Papá está demasiado ocupado con el trabajo y las constantes reuniones con una parte del pueblo, inquieto por la posible aparición de tiburones en la zona, veneno para la pesca y el turismo. Mamá está incursionando en la venta de cosméticos y una nueva técnica de depilación. La hermana tampoco parece prestarle demasiada atención a Rosina, aunque posiblemente el “incidente” tenga bastante que ver con eso.

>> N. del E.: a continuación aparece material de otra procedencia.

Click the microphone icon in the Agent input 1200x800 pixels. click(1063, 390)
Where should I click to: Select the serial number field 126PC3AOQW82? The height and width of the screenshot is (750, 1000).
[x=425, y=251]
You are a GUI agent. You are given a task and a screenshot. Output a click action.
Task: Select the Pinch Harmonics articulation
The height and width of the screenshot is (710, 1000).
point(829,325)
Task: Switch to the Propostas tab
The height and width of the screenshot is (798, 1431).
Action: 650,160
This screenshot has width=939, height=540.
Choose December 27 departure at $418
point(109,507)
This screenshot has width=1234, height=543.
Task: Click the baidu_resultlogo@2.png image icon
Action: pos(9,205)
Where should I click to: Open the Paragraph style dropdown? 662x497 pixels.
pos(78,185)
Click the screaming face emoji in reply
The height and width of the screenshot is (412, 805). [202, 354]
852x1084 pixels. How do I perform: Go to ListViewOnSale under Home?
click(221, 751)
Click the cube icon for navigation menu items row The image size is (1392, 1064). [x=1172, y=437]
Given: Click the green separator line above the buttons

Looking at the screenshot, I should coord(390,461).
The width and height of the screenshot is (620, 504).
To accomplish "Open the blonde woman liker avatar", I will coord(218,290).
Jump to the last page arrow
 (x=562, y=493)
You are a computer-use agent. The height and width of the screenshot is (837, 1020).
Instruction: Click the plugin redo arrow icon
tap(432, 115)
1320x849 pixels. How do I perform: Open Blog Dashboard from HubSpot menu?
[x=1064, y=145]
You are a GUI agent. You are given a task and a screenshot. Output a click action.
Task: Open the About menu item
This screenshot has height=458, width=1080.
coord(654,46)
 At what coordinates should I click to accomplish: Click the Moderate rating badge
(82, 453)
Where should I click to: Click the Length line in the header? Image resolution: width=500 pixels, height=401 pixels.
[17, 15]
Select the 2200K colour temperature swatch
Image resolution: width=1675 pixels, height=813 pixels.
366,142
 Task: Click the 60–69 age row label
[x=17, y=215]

Es entonces que el secuestro más inesperado toma forma, sin estridencias ni énfasis, una de las marcas de estilo más notables de la película, junto con el sutil trabajo alrededor de lo simbólico, incluido ese escualo que parece haberle contagiado a la heroína su comportamiento depredador. “La alegoría era un riesgo y en alguna etapa de la escritura había elementos mucho más fuertes en ese sentido. Lograr un equilibrio era el desafío, porque el riesgo de la solemnidad estaba presente. Pero intentamos evitarlo, llenando la historia de mucha cotidianeidad, humor y algo de juego lúdico. Hay una escena en la cual el agua de la orilla es rojiza, pero juro que no es un símbolo: simplemente llegamos a filmar y había marea roja. Me enojé un poco en ese momento porque pensé que podía llegar a interpretarse de otra forma”. Suele decirse que un acierto de casting resuelve, al menos, la mitad de los problemas de realización de una película. Garibaldi encontró en Romina Betancur, actriz primeriza, a la intérprete ideal para el personaje, cuya delicada construcción emocional y psicológica podría haberse derrumbado como un castillo de naipes ante cualquier atisbo de exceso o retracción excesiva. “La conocí hace tres años, cuando estaba en un laboratorio de desarrollo cinematográfico, en paralelo al trabajo de guion de Los tiburones. Me pidieron que hiciera un ejercicio con adolescentes y contacté a profesores de teatro. Cuando la vi ocurrió algo muy físico, me cerró en seguida. Nos hicimos amigas y hubo un entendimiento casi inmediato entre ella, la cámara y yo, una suerte de código compartido. Y si bien fue difícil al principio ella terminó comprendiendo lo que intentaba crear como directora y yo entendí perfectamente lo que ella quería y podía aportarle al personaje, lo cual enriqueció muchísimo a la película”.